The Office of the Comptroller of the Currency (OCC), Board of Governors of the Federal Reserve System (FRB) and Federal Deposit Insurance Corp. (FDIC) (collectively, the Agencies) have jointly issued three interconnected Notices for Proposed Rulemaking (collectively, the 2026 Proposals) to implement reforms undertaken by the international Basel Committee on Banking Supervision (BCBS) in response to the global financial crisis.
The 2026 Proposals formally rescind the Agencies' 2023 Basel III Endgame Framework (2023 Framework) and, as recently explained by Vice Chair Michelle Bowman, are intended to "modernize" the U.S. regulatory capital framework for banking organizations of all sizes and notably bring certain activities such as mortgage origination and servicing back within the Agencies' regulatory perimeter.
Combined, the 2026 Proposals exceed 1,500 pages and address nearly every section of the existing regulatory capital requirements. This Holland & Knight alert highlights several key elements of the 2026 Proposals, with a particular focus on distinctions from the 2023 Framework and the Agencies' current capital rules.
Category I and II Banking Organizations Will No Longer Be Required to Calculate Risk Weights Using Dual Methodologies.
Under the current capital framework, Category I and II banking organizations are required to calculate two separate sets of risk-based capital ratios under what is known as the Dual Stack Approach.

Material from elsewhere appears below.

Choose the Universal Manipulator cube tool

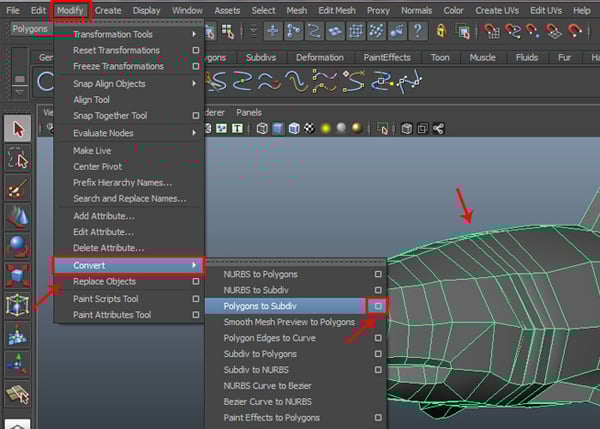(19, 304)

The Dual Stack Approach requires one calculation using the Standardized Approach (generally applicable to all banking organizations) and a separate calculation using the Advanced Approaches (specifically applicable to each banking organization's own internal model). Banking organizations are consequently bound by the more stringent of the two calculations.
Under the 2026 Proposals, capital ratio calculations under the Dual Stack Approach would no longer be required. The Advanced Approaches would be eliminated and in its place Category I and II banking organizations would be subject to a single set of risk-based capital ratio requirements calculated using the Expanded Risk-Based Approach (ERBA). The ERBA introduces standardized requirements for credit risk, equity risk, operational risk, market risk and credit valuation adjustment risk.
Only Category I and II Banks Face Mandatory Application of the Proposed ERBA
The 2021 Proposals would make the ERBA – which introduces standardized requirements for market risk, operational risks, credit valuation adjustment risk, and credit risk and securitization – available on a voluntary basis to banking organizations that are not classified as Category I or II. Category III and IV banking organizations would therefore not be obligated to implement the ERBA's multifaceted capital framework.
Although the decision to opt in the ERBA would be optional, the Agencies' analysis suggests that some Category III and IV banking organizations whose balance sheets would benefit from greater risk sensitivity may benefit from opting in the ERBA framework as a result of the ERBA's differentiated risk-weight treatments for traditional banking exposures, including mortgage, corporate and retail.
Market Risk Requirements
The 2026 Proposals would revise and expand the market risk capital framework. The revised market risk framework would apply to Category I and II banking organizations regardless of the volume of their trading activity. For other banking organizations, the market risk framework would apply when an organization has 1) more than $5 billion in average trading assets and liabilities (measured using four-quarter averages rather than point-in-time amounts) or 2) trading assets and liabilities equal to or higher than 10 percent of total assets.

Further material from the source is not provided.